» WHAT NEEDS TO BE DONE: The answer must be an exact copy of the lines from the one with "The width and height of the screenshot is (235, 141)." through the final line below, with no pictures and nothing else.

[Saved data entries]
▬▬▬▬▬▬▬▬▬▬

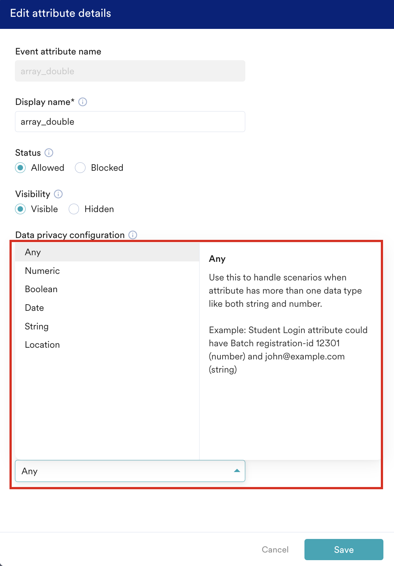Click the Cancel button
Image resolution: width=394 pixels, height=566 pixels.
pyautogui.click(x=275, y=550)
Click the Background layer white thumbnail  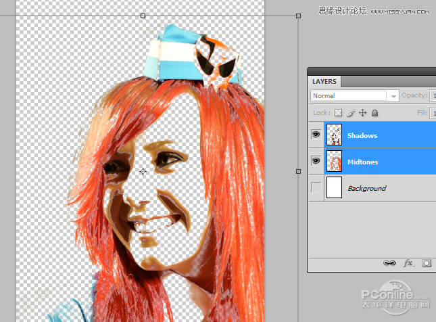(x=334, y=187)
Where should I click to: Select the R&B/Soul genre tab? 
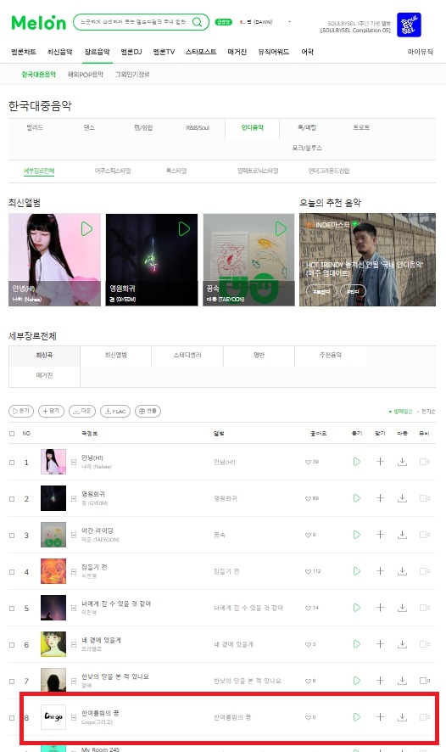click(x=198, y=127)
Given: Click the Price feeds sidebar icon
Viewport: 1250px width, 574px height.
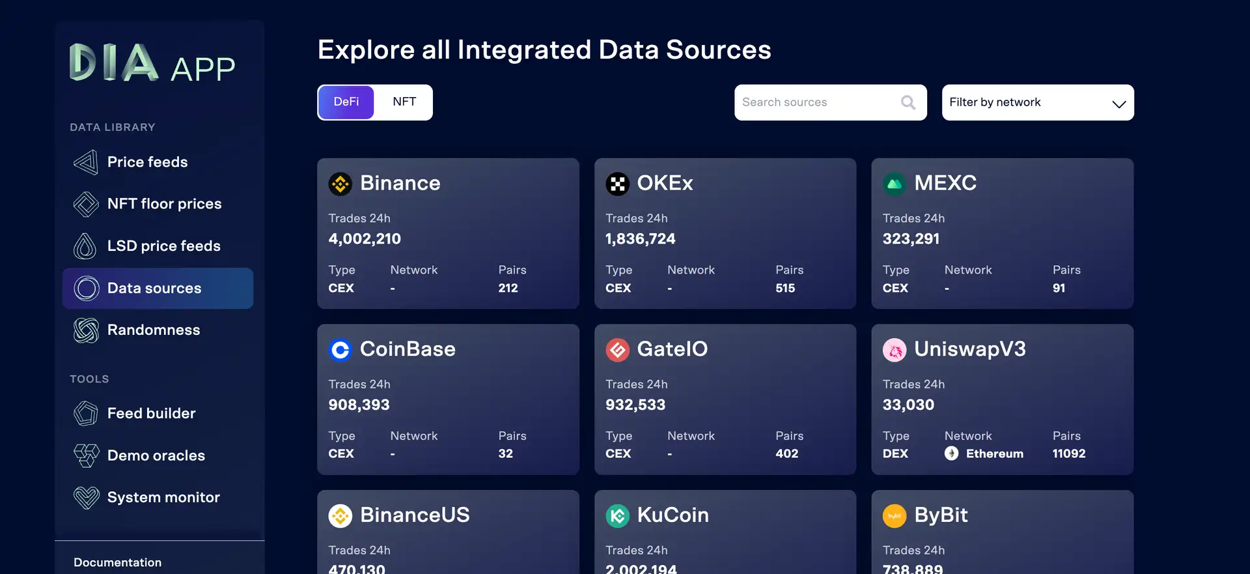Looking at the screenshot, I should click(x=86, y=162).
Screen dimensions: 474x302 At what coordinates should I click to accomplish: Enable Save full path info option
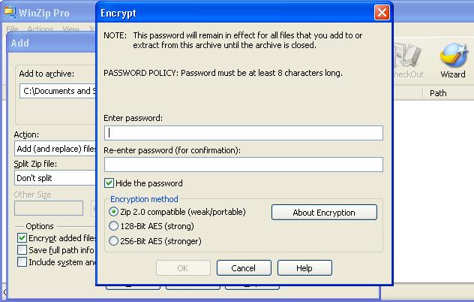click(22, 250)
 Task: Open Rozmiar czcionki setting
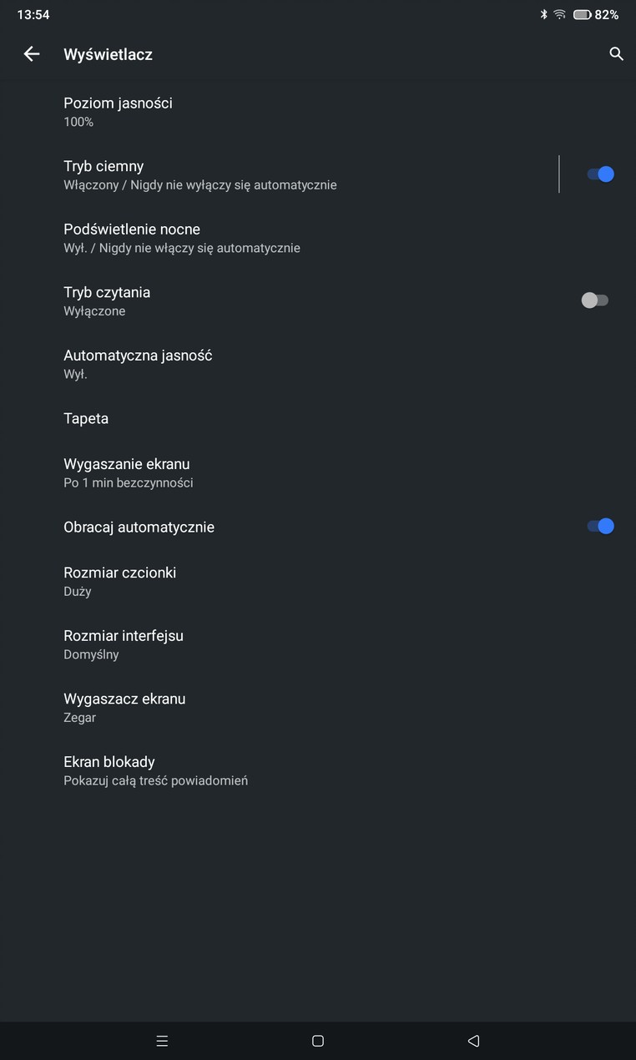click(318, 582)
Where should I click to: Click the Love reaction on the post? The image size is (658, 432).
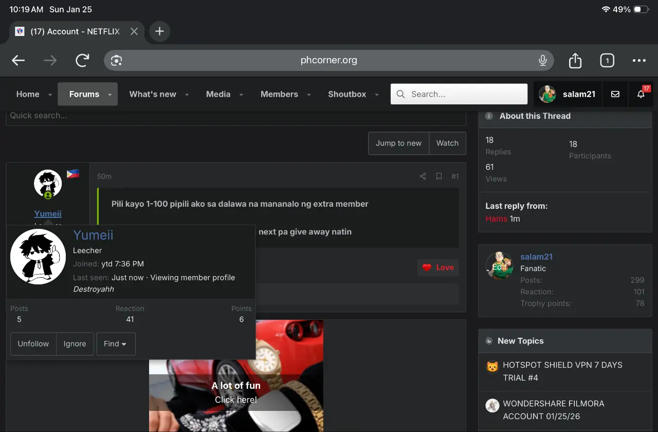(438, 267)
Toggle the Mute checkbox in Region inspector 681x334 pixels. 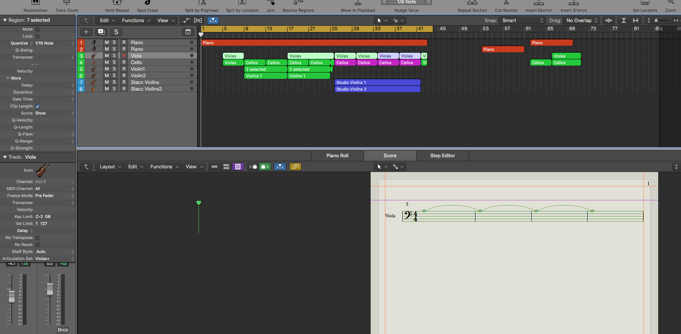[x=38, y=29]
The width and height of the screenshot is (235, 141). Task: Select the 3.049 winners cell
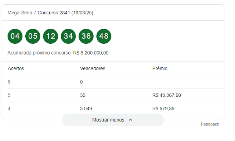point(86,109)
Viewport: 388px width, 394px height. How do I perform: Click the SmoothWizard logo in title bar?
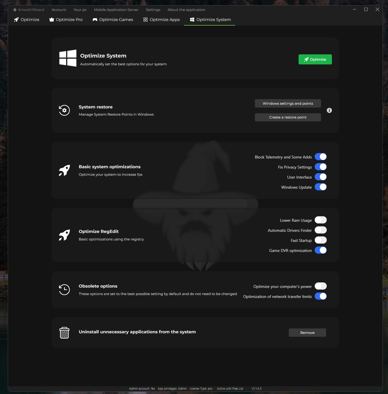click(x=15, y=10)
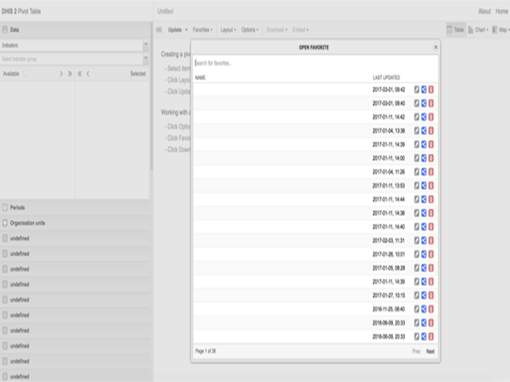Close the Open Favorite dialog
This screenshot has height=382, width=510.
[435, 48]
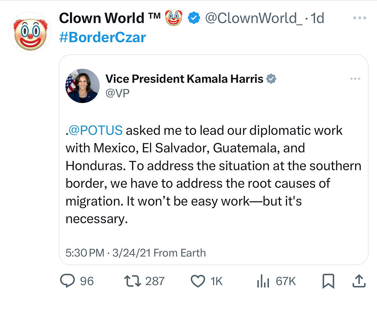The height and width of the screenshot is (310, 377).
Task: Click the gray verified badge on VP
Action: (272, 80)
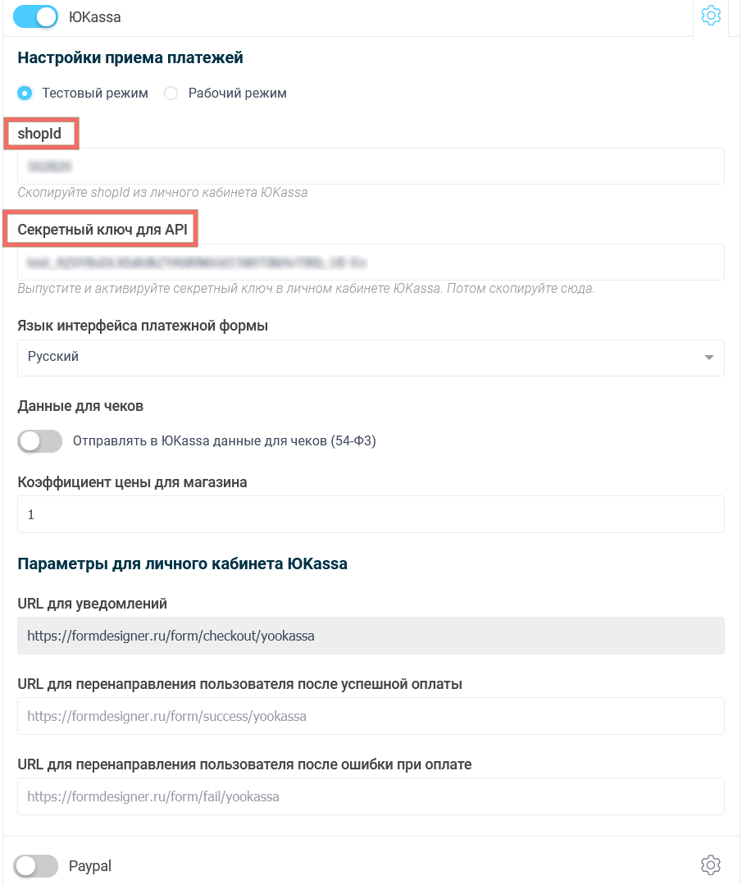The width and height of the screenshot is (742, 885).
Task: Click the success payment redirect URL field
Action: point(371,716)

▬▬▬▬▬▬▬▬▬▬

» SOLVED EXERCISE:
The width and height of the screenshot is (235, 141). Task: Select the 3.049 winners cell
point(86,109)
Viewport: 388px width, 394px height. How do I perform: Click the SmoothWizard logo in title bar?
click(x=15, y=10)
Close the Open Favorite dialog
This screenshot has height=382, width=510.
[435, 48]
The height and width of the screenshot is (310, 377).
Task: Click the gray verified badge on VP
Action: (272, 80)
The width and height of the screenshot is (742, 885).
Task: Click the success payment redirect URL field
Action: point(371,716)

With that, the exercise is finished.